List, in full, each line in the records below that contains the string "using". Case counts.

--- start MATERIAL FOR THIS TASK ---

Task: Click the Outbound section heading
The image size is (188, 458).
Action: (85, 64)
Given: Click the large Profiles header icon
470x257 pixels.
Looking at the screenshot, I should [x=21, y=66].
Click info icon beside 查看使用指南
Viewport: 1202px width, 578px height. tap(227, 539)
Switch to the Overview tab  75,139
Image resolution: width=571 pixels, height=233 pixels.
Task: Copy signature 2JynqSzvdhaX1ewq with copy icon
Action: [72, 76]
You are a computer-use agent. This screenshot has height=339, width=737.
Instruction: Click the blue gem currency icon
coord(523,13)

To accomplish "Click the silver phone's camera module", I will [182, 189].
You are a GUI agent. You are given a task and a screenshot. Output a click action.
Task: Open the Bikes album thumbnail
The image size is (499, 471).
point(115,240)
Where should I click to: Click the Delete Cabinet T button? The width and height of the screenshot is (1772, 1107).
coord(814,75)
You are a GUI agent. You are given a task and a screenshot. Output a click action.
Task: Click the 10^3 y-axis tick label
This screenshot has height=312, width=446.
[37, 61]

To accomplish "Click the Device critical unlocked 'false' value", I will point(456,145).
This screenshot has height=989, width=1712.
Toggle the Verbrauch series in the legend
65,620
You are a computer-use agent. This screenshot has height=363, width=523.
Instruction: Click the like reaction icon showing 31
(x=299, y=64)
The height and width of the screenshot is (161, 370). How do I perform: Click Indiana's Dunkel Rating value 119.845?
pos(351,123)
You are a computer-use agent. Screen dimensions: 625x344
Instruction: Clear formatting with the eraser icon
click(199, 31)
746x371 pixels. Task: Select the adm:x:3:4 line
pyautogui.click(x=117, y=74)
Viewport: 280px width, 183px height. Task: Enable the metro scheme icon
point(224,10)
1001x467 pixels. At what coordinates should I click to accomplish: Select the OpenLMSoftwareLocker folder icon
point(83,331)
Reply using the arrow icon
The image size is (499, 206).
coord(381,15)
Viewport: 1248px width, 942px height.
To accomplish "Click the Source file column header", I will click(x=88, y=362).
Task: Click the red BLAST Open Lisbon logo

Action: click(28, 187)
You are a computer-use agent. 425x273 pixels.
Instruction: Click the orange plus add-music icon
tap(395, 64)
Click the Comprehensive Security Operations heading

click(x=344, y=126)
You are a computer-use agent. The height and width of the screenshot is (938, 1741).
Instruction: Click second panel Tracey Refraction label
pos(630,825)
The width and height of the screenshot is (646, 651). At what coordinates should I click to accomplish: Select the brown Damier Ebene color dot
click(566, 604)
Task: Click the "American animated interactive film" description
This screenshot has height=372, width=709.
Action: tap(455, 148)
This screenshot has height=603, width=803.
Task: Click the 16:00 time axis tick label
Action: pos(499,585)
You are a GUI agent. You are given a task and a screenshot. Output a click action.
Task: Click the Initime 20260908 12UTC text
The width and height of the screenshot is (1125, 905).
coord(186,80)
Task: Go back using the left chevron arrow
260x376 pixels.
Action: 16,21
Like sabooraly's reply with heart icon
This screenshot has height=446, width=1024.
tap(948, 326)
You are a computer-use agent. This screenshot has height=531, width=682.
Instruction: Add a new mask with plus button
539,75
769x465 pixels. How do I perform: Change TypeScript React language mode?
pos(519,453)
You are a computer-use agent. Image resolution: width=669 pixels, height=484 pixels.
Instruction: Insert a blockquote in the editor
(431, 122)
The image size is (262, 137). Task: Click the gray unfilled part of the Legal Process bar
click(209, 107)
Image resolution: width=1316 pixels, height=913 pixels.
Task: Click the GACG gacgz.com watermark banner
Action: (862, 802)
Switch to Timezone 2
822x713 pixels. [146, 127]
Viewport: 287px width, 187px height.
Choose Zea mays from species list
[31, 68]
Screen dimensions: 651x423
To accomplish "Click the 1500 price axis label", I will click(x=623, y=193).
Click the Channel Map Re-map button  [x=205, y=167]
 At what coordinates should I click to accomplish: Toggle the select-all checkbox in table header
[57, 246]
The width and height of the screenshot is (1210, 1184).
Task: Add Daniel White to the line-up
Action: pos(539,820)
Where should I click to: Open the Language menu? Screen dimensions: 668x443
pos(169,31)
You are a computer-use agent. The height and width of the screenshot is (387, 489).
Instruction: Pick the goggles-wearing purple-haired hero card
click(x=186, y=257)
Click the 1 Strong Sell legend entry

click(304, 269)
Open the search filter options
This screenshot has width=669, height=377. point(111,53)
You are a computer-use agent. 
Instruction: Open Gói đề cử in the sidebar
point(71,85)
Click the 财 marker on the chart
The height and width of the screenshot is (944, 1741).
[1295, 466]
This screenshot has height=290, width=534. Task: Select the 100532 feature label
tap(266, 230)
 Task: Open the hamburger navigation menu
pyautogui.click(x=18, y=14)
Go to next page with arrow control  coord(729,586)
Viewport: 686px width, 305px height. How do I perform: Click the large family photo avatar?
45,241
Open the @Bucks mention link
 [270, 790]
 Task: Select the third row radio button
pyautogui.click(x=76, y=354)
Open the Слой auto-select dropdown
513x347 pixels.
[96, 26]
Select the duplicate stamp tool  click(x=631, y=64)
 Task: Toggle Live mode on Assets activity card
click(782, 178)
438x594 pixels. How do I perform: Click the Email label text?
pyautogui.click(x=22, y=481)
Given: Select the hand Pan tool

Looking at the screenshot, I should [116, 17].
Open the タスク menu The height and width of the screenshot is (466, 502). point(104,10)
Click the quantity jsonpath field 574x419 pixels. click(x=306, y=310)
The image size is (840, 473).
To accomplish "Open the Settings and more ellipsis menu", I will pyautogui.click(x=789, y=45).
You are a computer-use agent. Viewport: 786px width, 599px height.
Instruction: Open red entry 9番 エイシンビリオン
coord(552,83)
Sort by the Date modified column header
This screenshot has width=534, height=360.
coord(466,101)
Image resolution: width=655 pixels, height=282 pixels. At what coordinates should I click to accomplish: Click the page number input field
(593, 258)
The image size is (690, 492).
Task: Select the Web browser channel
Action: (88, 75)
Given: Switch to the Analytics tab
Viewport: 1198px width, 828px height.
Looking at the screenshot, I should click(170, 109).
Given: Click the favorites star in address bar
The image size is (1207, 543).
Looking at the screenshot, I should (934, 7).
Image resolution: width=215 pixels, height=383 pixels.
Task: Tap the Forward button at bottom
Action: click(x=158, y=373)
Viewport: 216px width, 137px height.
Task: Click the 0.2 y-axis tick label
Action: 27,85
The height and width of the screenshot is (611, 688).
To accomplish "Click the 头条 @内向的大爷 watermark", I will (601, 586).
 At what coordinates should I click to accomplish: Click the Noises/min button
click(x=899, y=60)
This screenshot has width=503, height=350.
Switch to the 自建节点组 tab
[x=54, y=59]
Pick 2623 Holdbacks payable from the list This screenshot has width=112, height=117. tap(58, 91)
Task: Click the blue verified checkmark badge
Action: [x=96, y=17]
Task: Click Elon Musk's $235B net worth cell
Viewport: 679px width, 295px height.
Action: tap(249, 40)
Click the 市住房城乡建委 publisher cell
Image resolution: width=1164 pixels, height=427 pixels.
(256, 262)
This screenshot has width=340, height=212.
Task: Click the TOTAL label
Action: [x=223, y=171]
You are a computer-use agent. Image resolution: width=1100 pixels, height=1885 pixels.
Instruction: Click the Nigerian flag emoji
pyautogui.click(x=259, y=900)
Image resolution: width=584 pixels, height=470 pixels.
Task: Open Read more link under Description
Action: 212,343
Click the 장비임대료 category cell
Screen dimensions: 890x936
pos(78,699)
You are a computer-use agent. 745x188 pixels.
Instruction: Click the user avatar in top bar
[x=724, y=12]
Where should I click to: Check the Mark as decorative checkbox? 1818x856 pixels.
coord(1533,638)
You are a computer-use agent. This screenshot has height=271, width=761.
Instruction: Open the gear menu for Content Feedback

--- end MATERIAL FOR THIS TASK ---

_RESPONSE TO THE EXERCISE_:
Reply using the arrow icon
Task: Go back using the left chevron arrow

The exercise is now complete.